**WHAT YOU ARE ASKED TO DO**:
What you return must be every line from the beginning of the data through the line holding "暮らし・手続き (587, 98)", unchanged.

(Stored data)
•••

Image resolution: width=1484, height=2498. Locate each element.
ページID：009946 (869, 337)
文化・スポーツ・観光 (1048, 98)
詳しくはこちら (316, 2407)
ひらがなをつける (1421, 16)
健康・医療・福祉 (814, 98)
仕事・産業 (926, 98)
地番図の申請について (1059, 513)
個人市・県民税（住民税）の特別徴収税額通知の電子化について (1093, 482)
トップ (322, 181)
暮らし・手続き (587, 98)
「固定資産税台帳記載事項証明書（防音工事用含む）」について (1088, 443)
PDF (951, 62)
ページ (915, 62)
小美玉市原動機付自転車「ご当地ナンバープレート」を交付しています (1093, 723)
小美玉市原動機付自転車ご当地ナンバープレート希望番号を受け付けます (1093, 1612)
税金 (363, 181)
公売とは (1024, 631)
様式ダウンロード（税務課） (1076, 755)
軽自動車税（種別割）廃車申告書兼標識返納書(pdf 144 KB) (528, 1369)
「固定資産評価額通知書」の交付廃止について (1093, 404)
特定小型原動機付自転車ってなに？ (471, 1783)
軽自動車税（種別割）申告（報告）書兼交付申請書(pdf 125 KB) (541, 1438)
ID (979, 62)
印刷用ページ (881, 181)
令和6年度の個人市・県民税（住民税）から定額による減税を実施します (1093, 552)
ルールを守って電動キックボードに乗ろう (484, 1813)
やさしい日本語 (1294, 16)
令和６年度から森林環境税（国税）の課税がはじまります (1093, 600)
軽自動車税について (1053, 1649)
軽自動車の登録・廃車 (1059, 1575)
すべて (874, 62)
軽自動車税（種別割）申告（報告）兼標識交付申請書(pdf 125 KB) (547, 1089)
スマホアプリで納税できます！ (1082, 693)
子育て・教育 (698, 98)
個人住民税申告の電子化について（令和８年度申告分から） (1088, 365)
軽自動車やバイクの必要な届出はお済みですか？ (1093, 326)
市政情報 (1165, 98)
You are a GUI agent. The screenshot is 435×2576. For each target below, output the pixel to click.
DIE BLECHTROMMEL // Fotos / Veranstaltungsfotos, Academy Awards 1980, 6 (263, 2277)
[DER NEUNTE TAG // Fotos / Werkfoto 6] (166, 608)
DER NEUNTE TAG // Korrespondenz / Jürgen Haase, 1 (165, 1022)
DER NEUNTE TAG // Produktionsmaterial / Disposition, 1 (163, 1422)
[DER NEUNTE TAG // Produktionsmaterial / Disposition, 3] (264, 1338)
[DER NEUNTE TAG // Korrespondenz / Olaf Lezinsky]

•••

**ANSWER FOR THE TASK**:
Image resolution: width=1484, height=2498. Locate each element.
ページID：009946 (869, 337)
文化・スポーツ・観光 (1048, 98)
詳しくはこちら (316, 2407)
ひらがなをつける (1421, 16)
健康・医療・福祉 (814, 98)
仕事・産業 (926, 98)
地番図の申請について (1059, 513)
個人市・県民税（住民税）の特別徴収税額通知の電子化について (1093, 482)
トップ (322, 181)
暮らし・手続き (587, 98)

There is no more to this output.